Personal information
- Full name: Robert Gabriel Diochon
- Date of birth: 9 June 1883
- Place of birth: Fougères, Ille-et-Vilaine, France
- Date of death: 14 September 1953 (aged 70)
- Place of death: Rouen, France

Senior career*
- Years: Team / Apps / (Gls)
- 1899–1912: FC Rouen

International career
- 1911: France (UIAFA) / 0 / (0)

President of FC Rouen
- In office 1906–1907
- Preceded by: Maurice Cousinard
- Succeeded by: Maurice Cousinard

President of FC Rouen
- In office 1908–1953
- Preceded by: Maurice Cousinard
- Succeeded by: Auguste Duchêne

= Robert Diochon =

French footballer and sports leader (1883–1953)

Robert Gabriel Diochon (9 June 1883 – 14 September 1953) was a French footballer who is widely regarded as one of the most important figures of FC Rouen, being one of its co-founders in 1899, and then serving the club as a player, captain, and as its president from 1906 to 1907, and from 1908 to 1953. The club's stadium now bears his name.

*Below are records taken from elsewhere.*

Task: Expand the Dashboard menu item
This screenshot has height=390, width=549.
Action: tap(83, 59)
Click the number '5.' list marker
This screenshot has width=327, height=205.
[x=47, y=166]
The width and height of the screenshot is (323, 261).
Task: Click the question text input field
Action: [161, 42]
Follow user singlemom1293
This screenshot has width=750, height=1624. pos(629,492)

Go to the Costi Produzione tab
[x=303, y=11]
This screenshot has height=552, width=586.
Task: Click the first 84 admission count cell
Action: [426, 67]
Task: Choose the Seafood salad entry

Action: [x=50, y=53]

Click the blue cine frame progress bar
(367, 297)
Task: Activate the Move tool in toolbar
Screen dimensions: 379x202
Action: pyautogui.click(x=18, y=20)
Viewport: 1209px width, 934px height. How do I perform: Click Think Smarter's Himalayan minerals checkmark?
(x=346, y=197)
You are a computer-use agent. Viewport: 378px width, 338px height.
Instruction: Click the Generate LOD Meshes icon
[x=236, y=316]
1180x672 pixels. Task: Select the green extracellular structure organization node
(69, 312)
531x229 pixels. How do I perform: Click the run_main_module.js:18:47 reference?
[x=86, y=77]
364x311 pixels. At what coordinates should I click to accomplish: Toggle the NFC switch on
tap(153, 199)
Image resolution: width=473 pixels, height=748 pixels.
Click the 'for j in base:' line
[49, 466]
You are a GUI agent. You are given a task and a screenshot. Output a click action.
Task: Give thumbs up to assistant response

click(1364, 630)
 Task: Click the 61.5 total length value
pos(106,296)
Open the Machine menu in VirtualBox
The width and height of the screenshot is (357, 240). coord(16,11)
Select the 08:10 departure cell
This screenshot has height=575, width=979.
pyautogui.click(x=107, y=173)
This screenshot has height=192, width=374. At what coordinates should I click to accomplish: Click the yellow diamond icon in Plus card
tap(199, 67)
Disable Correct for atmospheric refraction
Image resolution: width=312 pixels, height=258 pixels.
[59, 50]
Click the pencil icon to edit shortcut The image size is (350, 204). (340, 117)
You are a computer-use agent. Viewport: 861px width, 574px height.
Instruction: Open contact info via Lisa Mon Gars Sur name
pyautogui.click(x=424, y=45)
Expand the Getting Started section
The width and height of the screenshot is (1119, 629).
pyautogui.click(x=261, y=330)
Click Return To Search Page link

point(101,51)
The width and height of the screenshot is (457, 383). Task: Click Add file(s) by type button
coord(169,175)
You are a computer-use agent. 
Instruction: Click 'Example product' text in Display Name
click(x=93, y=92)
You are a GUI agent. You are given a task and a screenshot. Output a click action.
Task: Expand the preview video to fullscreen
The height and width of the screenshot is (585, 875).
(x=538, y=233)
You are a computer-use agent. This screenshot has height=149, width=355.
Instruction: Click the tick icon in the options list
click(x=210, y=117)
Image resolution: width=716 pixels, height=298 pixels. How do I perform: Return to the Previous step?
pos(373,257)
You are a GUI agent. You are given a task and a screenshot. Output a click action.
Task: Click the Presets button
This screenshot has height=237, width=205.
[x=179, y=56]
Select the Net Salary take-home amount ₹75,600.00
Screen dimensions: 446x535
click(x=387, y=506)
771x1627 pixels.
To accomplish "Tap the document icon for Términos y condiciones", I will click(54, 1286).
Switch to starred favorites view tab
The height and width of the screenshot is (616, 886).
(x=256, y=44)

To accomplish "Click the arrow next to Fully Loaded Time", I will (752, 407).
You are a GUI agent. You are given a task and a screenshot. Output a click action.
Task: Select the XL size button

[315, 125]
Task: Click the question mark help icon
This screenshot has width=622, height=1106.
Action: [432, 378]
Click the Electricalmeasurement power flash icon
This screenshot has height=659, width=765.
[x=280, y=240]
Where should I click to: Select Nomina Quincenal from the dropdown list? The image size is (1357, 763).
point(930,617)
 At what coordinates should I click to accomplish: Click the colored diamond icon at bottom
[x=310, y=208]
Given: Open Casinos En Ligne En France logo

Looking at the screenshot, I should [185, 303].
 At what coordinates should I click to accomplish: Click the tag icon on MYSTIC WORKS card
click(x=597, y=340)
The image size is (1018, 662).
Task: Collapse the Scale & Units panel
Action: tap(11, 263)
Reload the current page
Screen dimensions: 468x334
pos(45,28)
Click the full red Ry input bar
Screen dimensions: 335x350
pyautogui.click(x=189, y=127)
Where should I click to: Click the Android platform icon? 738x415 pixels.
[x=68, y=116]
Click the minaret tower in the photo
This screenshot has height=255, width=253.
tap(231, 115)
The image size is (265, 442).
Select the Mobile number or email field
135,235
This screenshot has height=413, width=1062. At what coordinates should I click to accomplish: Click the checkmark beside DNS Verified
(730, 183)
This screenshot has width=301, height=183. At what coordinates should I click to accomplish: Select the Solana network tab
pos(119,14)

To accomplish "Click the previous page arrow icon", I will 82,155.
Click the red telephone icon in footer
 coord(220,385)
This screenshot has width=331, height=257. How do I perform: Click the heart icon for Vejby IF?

==Early and personal life==
Robert Diochon was born on 9 June 1883 in Fougères, Ille-et-Vilaine, as the fourth child and third son of Louis Diochon (1844–1907) and Aline Gabrielle Chenet (1850–?).

On 22 March 1939, Diochon married Marguerite Marie Dantu in Rouen.

==Playing career==
In 1899, the 16-year-old Diochon was one of the co-founders of FC Rouen, then under the name of FC Rouennais, which he then served as captain. In 1911, the 28-year-old Diochon was initially listed as a member of the French squad that participated in the 1911 UIAFA European Football Tournament at Roubaix, but he ended up not even traveling there.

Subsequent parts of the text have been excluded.